Here’s my first defense: I know absolutely nothing about music. I can’t read notes. I’ve never played any musical instrument (except the recorder, briefly, but those lessons at age fourteen were interrupted by our move to
My second defense is that, although I may not know much about music, I have certainly listened to my fair share of it all my life. There isn’t a child of my father who didn’t lie in bed at night “conducting” to the baroque and classical music that wafted upstairs from the living room stereo. Along with that were such things as Simon and Garfunkel and Eric Clapton’s Layla, to which my father’s students and colleagues were introducing him at parties at our house. Meanwhile, one of the greatest treats was to have my mother put on her waltzes and waltz us around the living room or to have the adults clear the floor at parties (later in the evening, after many bottles had been emptied and Simon and Garfunkel was done) to put on the Scottish bagpipe music and dance the Highland Fling. Soon to follow my parents’ influence (not on that stereo, but on the kids’ record player upstairs) was music off the albums my older sisters purchased. They taught me to love Donovon, Cat Stevens, Three Dog Night (was I the only first-grader in history to have a huge crush on Chuck Negron of Three Dog Night? Maybe that makes up for my four-year-old crush on Mr. Greenjeans), Steppenwolf, The Beatles, Jethro Tull, and (yes) The Who, among many others.
My third defense is that the reason I single out these four guitarists is their distinctive, unmistakable sounds. I guess that’s what impresses me so much about them. Play clips of most guitarists for a music dolt like me, and I can tell you that I either do or don’t like them. I can tell you such things as whether or not they sound better “plugged” or “unplugged.” I can tell you what’s melodic and what isn’t. However, most of the time, my untrained ear can’t possibly identify them, even if they happen to be people I listen to all the time.

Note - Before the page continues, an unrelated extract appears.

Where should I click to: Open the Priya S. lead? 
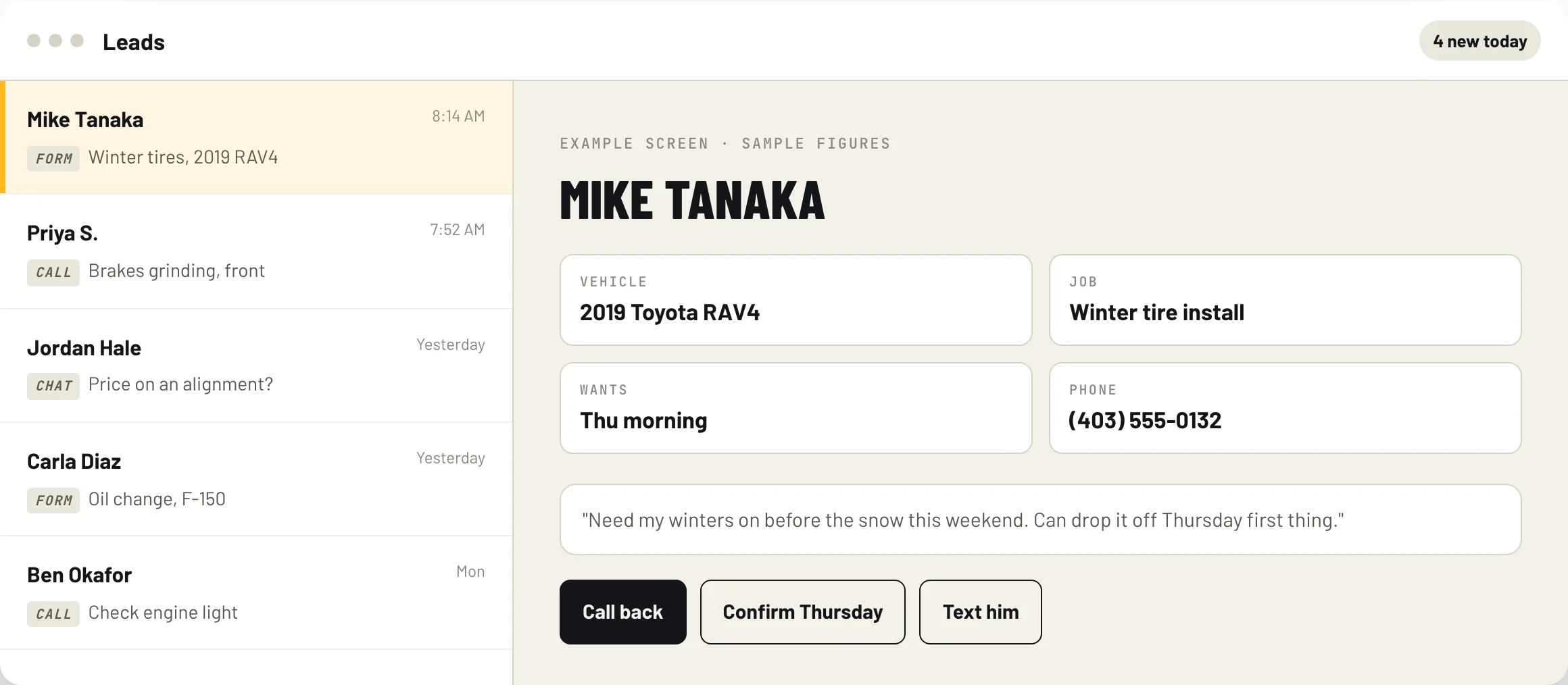coord(256,252)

These four are different. First of all, I guess I need to add that I do happen to have one major bias. I want anyone I claim to be a great guitarist to be someone who knows what it means to be able to carry a melody. I’m really not much of a fan of those who like to imitate the noise of a young puppy chewing on guitar strings. I don’t mind if my “greatest” guitarists occasionally slip in something that sounds like this, when it’s appropriate to do so, but I want them to be aware of the fact that the human brain, most of the time, appreciates things that follow somewhat soothing patterns. Excite it a little with edginess and surprise and puzzles, from time to time, yes, but don’t do that all the time, unless some sort of psychotic illness is the desired result.

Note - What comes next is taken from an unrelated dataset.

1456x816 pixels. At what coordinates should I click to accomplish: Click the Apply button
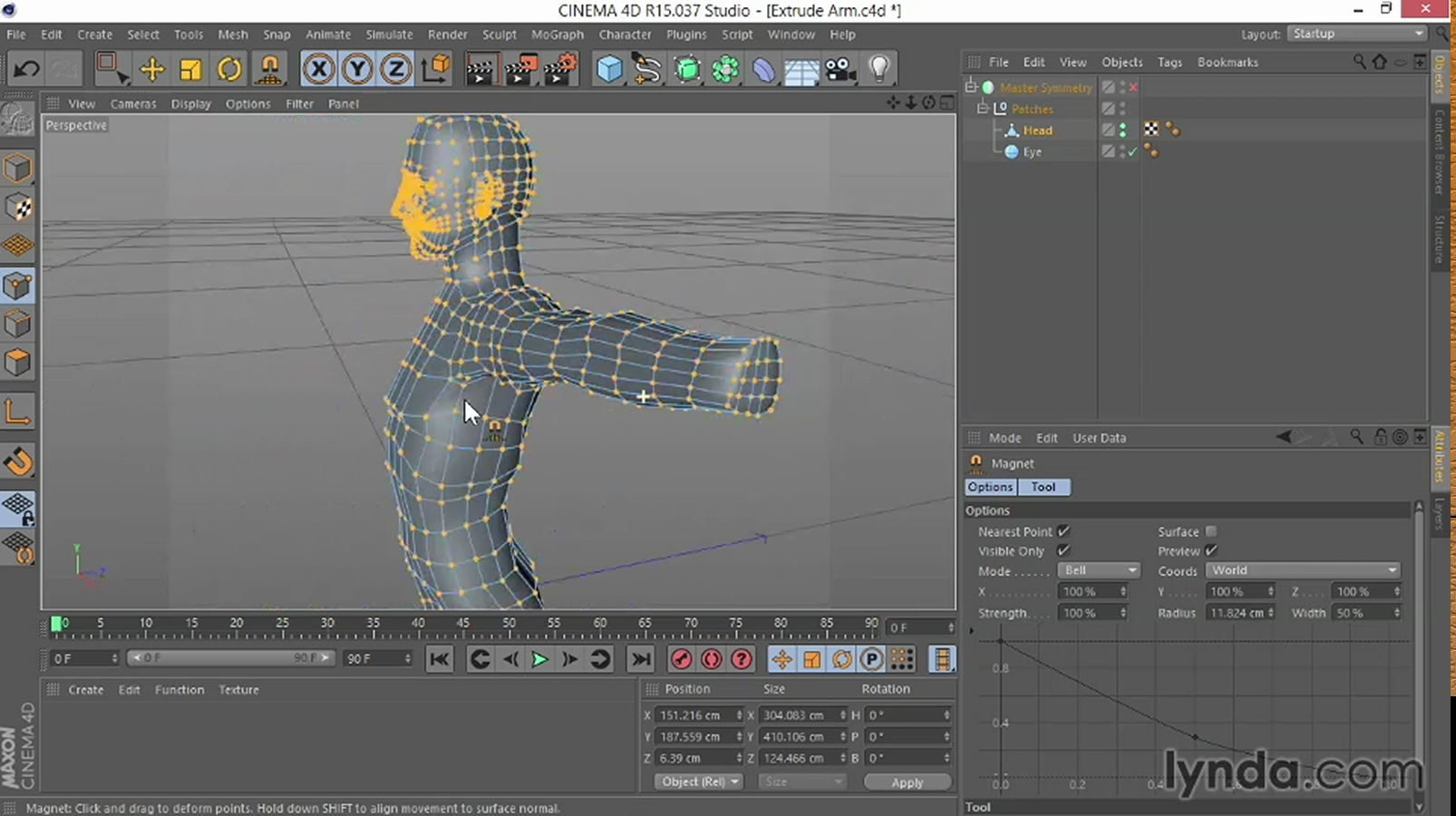tap(907, 782)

So, these guys all know a little something about melody and how to shake it up to the appropriate degree without overkill. Their biggest plus, however, is that I can recognize them. Play me a riff I’ve never heard from any one of these four, and I’m 95% sure I could identify them. Nobody can really rock like Pete Townsend, right? Eric Clapton, no matter what he’s playing, just doesn’t ever seem to be able to divorce himself from the blues, even when they’re wearing fake glasses, nose, and mustache. I don’t care if Jerry Garcia was taking over Pete Townsend’s chords with Baba O’Riley (which I once caught him doing live), or the less rocking chords of David Grisman, or his own compositions for The Grateful Dead, the way he handled that guitar to produce those sounds he did is more distinctive than the way Renoir put paintbrush to canvas. And then there’s Mark Knopfler. How does he manage to make the guitar whine in such an extraordinarily pleasant way? Children could learn a thing or two from him if they really want to get their way when resorting to whining.
All this is not to say I don’t have other favorite guitarists. And it certainly is not to say I may not be completely wrong. But there you have it. I’ve said it. Now, argue with me if you will (or feel free to agree, if you’d rather).